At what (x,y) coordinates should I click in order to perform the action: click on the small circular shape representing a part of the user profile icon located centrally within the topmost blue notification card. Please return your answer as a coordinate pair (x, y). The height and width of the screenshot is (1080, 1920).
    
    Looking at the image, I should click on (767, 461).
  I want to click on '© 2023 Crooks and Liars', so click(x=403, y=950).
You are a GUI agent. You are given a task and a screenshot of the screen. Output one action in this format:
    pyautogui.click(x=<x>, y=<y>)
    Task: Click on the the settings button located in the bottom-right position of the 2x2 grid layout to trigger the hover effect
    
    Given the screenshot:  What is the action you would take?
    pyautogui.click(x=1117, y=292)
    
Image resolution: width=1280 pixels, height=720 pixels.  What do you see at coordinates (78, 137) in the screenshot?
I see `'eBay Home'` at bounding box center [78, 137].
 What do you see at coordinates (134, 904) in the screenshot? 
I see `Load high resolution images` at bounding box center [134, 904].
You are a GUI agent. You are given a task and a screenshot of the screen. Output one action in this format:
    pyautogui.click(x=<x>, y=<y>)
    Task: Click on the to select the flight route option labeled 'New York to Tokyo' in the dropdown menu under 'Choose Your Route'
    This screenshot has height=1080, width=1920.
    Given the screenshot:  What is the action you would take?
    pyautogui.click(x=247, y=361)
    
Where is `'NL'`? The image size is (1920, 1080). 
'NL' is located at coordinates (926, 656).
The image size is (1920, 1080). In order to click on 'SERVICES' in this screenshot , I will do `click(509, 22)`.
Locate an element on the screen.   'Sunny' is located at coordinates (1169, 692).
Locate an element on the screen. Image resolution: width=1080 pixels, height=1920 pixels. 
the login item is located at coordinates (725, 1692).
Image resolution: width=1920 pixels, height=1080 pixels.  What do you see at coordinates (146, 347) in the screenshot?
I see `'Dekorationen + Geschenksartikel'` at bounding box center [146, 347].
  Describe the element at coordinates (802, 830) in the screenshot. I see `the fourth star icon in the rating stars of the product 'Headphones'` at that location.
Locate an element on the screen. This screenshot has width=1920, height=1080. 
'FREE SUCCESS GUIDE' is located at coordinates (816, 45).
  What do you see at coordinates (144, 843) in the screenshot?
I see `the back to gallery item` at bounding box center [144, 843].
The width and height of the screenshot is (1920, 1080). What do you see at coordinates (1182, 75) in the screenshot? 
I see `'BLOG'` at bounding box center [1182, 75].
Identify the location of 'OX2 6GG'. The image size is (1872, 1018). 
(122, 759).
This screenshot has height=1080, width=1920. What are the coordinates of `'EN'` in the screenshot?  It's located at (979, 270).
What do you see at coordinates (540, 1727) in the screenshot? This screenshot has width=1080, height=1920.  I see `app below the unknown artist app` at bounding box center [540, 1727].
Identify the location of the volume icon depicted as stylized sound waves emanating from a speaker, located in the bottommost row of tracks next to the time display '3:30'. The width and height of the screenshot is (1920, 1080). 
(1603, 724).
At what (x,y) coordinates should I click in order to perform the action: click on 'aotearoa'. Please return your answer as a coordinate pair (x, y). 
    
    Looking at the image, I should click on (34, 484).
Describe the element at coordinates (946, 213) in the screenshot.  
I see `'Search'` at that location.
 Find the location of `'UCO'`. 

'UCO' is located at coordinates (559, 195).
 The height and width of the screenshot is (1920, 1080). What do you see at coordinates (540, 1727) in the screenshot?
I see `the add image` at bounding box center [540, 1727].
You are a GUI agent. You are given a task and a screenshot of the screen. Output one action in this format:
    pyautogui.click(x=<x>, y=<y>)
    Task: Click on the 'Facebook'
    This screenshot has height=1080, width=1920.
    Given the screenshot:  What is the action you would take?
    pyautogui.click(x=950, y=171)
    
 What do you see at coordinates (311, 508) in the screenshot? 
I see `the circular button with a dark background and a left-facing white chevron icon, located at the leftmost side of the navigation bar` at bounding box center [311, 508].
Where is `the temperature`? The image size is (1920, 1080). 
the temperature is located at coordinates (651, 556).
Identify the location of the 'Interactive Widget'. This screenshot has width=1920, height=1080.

§ §

WRITTEN EXERCISE:
Can you rewrite all the lines above so that "GUI agent" becomes "interface agent" wherever it occurs, leaving everything else unchanged?

REPLY:
At what (x,y) coordinates should I click in order to perform the action: click on the small circular shape representing a part of the user profile icon located centrally within the topmost blue notification card. Please return your answer as a coordinate pair (x, y). The height and width of the screenshot is (1080, 1920).
    
    Looking at the image, I should click on (767, 461).
  I want to click on '© 2023 Crooks and Liars', so click(x=403, y=950).
You are a interface agent. You are given a task and a screenshot of the screen. Output one action in this format:
    pyautogui.click(x=<x>, y=<y>)
    Task: Click on the the settings button located in the bottom-right position of the 2x2 grid layout to trigger the hover effect
    
    Given the screenshot:  What is the action you would take?
    pyautogui.click(x=1117, y=292)
    
Image resolution: width=1280 pixels, height=720 pixels.  What do you see at coordinates (78, 137) in the screenshot?
I see `'eBay Home'` at bounding box center [78, 137].
 What do you see at coordinates (134, 904) in the screenshot? 
I see `Load high resolution images` at bounding box center [134, 904].
You are a interface agent. You are given a task and a screenshot of the screen. Output one action in this format:
    pyautogui.click(x=<x>, y=<y>)
    Task: Click on the to select the flight route option labeled 'New York to Tokyo' in the dropdown menu under 'Choose Your Route'
    This screenshot has height=1080, width=1920.
    Given the screenshot:  What is the action you would take?
    pyautogui.click(x=247, y=361)
    
Where is `'NL'`? The image size is (1920, 1080). 
'NL' is located at coordinates (926, 656).
The image size is (1920, 1080). In order to click on 'SERVICES' in this screenshot , I will do `click(509, 22)`.
Locate an element on the screen.   'Sunny' is located at coordinates (1169, 692).
Locate an element on the screen. Image resolution: width=1080 pixels, height=1920 pixels. 
the login item is located at coordinates (725, 1692).
Image resolution: width=1920 pixels, height=1080 pixels.  What do you see at coordinates (146, 347) in the screenshot?
I see `'Dekorationen + Geschenksartikel'` at bounding box center [146, 347].
  Describe the element at coordinates (802, 830) in the screenshot. I see `the fourth star icon in the rating stars of the product 'Headphones'` at that location.
Locate an element on the screen. This screenshot has width=1920, height=1080. 
'FREE SUCCESS GUIDE' is located at coordinates (816, 45).
  What do you see at coordinates (144, 843) in the screenshot?
I see `the back to gallery item` at bounding box center [144, 843].
The width and height of the screenshot is (1920, 1080). What do you see at coordinates (1182, 75) in the screenshot? 
I see `'BLOG'` at bounding box center [1182, 75].
Identify the location of 'OX2 6GG'. The image size is (1872, 1018). 
(122, 759).
This screenshot has height=1080, width=1920. What are the coordinates of `'EN'` in the screenshot?  It's located at (979, 270).
What do you see at coordinates (540, 1727) in the screenshot? This screenshot has width=1080, height=1920.  I see `app below the unknown artist app` at bounding box center [540, 1727].
Identify the location of the volume icon depicted as stylized sound waves emanating from a speaker, located in the bottommost row of tracks next to the time display '3:30'. The width and height of the screenshot is (1920, 1080). 
(1603, 724).
At what (x,y) coordinates should I click in order to perform the action: click on 'aotearoa'. Please return your answer as a coordinate pair (x, y). 
    
    Looking at the image, I should click on (34, 484).
Describe the element at coordinates (946, 213) in the screenshot.  
I see `'Search'` at that location.
 Find the location of `'UCO'`. 

'UCO' is located at coordinates (559, 195).
 The height and width of the screenshot is (1920, 1080). What do you see at coordinates (540, 1727) in the screenshot?
I see `the add image` at bounding box center [540, 1727].
You are a interface agent. You are given a task and a screenshot of the screen. Output one action in this format:
    pyautogui.click(x=<x>, y=<y>)
    Task: Click on the 'Facebook'
    This screenshot has height=1080, width=1920.
    Given the screenshot:  What is the action you would take?
    pyautogui.click(x=950, y=171)
    
 What do you see at coordinates (311, 508) in the screenshot? 
I see `the circular button with a dark background and a left-facing white chevron icon, located at the leftmost side of the navigation bar` at bounding box center [311, 508].
Where is `the temperature`? The image size is (1920, 1080). 
the temperature is located at coordinates (651, 556).
Identify the location of the 'Interactive Widget'. This screenshot has width=1920, height=1080.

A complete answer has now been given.